It's happening, slowly but surely. I'm watching with creeping dread,
and wondering how we'll hold on. I remember reading about the Great
Depression, seeing the black and white photos, and pondering what
parents did. Now I know. I thought it was just me, and now as I share
my struggles with my friends, all of us appear to be in the same
place. Cars falling further behind on maintenance, bills creeping
further behind, and a haunting sense of desperation as personal crises
become more and more untenable.

How then do we offer hope to our children, when the outstanding
balances are twice what the check is, when the water's been cut off
this week, and the power's close behind?
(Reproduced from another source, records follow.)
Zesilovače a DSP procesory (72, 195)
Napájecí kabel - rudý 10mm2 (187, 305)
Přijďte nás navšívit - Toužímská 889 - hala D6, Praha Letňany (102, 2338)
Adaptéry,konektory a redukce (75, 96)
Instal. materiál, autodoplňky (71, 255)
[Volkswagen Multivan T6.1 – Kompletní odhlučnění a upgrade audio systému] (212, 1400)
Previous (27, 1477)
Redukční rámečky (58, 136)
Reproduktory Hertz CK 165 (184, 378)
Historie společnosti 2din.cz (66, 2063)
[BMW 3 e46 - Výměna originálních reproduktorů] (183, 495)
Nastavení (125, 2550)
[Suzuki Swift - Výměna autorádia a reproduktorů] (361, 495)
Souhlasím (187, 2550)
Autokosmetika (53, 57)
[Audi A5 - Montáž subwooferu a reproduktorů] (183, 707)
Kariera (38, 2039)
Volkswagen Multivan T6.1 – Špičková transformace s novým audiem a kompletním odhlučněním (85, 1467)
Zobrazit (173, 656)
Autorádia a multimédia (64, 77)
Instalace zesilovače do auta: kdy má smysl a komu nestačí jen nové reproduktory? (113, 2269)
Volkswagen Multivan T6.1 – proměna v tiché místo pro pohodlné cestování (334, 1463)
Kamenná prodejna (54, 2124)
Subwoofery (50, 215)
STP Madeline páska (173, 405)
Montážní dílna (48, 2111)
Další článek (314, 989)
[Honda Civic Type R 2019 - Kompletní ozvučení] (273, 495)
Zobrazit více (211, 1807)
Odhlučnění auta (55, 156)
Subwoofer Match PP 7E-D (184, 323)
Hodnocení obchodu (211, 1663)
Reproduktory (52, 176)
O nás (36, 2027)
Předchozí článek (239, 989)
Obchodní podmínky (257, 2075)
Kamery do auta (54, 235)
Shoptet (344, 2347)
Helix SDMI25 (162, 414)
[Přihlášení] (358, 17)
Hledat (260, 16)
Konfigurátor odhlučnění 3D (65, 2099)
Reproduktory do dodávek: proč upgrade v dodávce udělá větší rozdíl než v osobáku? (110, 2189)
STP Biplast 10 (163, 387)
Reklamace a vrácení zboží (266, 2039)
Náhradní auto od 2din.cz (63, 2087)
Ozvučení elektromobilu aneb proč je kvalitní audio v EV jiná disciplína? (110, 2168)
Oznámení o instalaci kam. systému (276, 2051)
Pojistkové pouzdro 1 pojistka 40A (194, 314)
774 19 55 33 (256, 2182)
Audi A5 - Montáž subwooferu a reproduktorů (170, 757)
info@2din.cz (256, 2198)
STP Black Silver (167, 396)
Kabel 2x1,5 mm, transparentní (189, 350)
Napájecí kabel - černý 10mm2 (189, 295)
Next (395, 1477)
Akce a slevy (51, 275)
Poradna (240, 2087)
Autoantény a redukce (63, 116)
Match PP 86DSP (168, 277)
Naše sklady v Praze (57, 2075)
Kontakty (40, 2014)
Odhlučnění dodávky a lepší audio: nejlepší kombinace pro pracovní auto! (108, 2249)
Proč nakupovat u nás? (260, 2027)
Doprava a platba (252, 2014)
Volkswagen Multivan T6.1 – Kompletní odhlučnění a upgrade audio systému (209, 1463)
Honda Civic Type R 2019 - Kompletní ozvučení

I'm no creature of
extravagance, having adopted a frugal lifestyle two years ago as the
tide of the economy began to turn, attempting to stave off what was
coming. No car payment, no jaunts to the pub, no fancy electronic
toys, yet other bills rush to take their place. How then do I fight
the creeping horror that threatens to engulf my very concept of
tomorrow?

Suits with fat fingers crush fat cigars with self congratulatory
smiles as they spend more money then I'll ever see in my life, and I'm
counting quarters to cop some mac and cheese to feed my beautiful
brood for one more night. Sing to me beautiful cliches of bright
tomorrows to drift to sleep on tonight, to find reason to wake another
morning. I'm afraid I'm all out of hope.